**Selected passage**:

Airport in Khodynka Field, Moscow, Russia

Khodynka (Ходынский, Khodynskiy), officially Frunze Central Aerodrome, formerly known as Central (Tsentralny, Центральный аэродром имени М. В. Фрунзе), was an airport in Moscow, Russia, located northwest of the centre of the city.

==History==
The aerodrome was founded on 17 June 1910, when the Moscow Aeronautical Society announced that the staff of the Moscow Military District had approved the allocation of land in the territory of Khodynka field as an airfield. Donations from aviation enthusiasts met much of the cost of the construction of the facility. There resulted a runway and six small hangars for aeroplanes. The official opening took place on 3 October 1910 in the presence of military authorities and of many Russian aviators. M. F. De Campo Scipio made the first takeoff.

In 1920, the Scientific-Test Airfield NOA GU RKKVF, which was to become today's 929th State Flight Test Centre named for V. P. Chkalov, was established at the airfield.

On 3 May 1922, the first ever Russian international flight on the route Moscow - Königsberg - Berlin took place. On 15 July 1923, the first regular domestic passenger flights between Moscow and Nizhny Novgorod started - the 420 km route took 2.5 hours in a 4-seater AK-1 monoplane.

**Dataset excerpt**:
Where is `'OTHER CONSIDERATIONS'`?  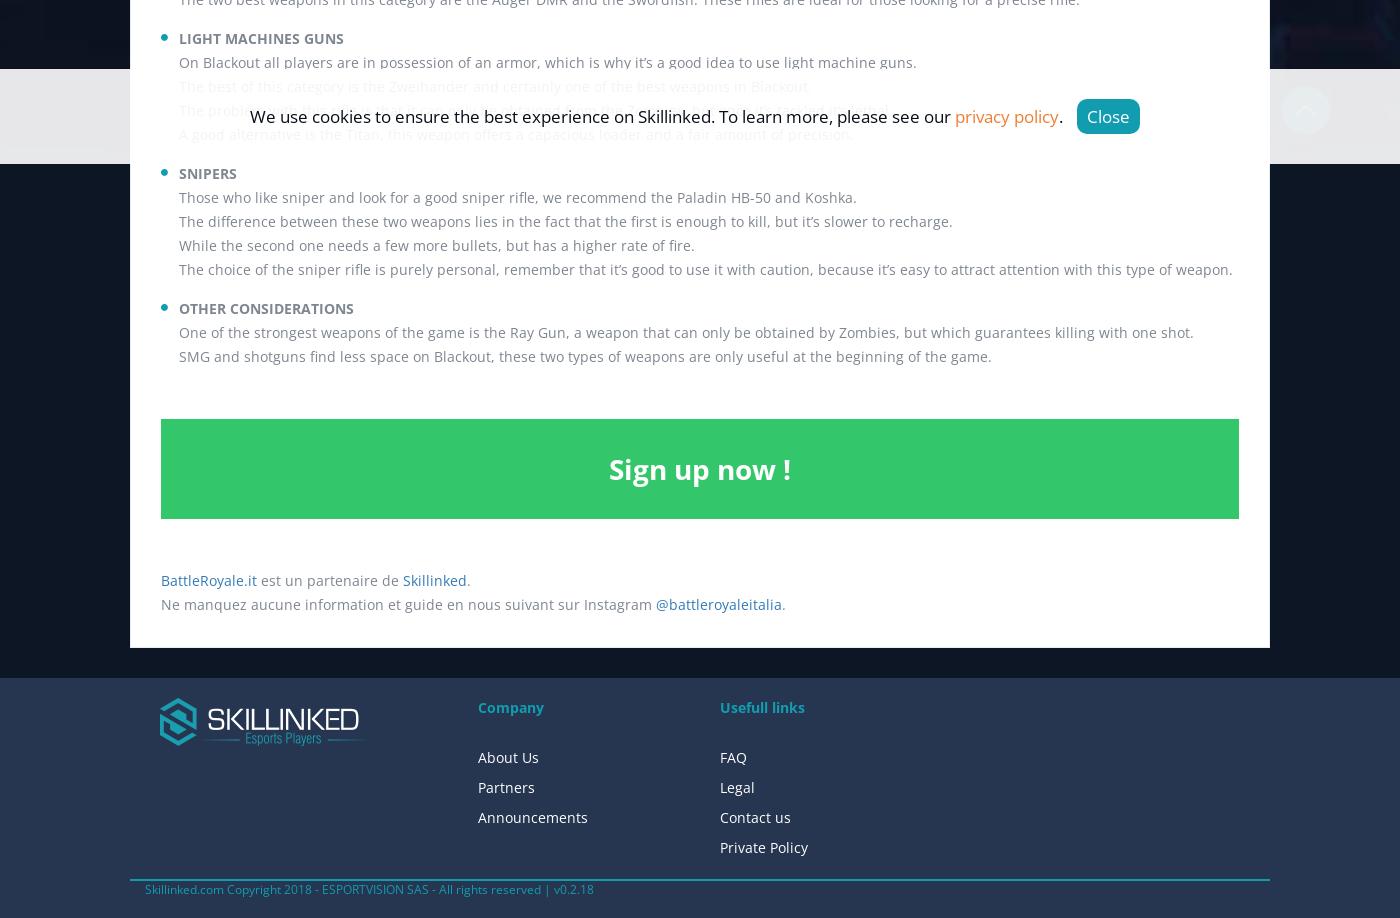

**What needs to be done**:
Answer these from the passage on Khodynka airfield:
(a) On what date was the aerodrome officially opened?
(b) In what year was the Scientific-Test Airfield NOA GU RKKVF established there?
(c) How long did the 420 km flight between Moscow and Nizhny Novgorod take?

**Written response**:
(a) 3 October 1910
(b) 1920
(c) 2.5 hours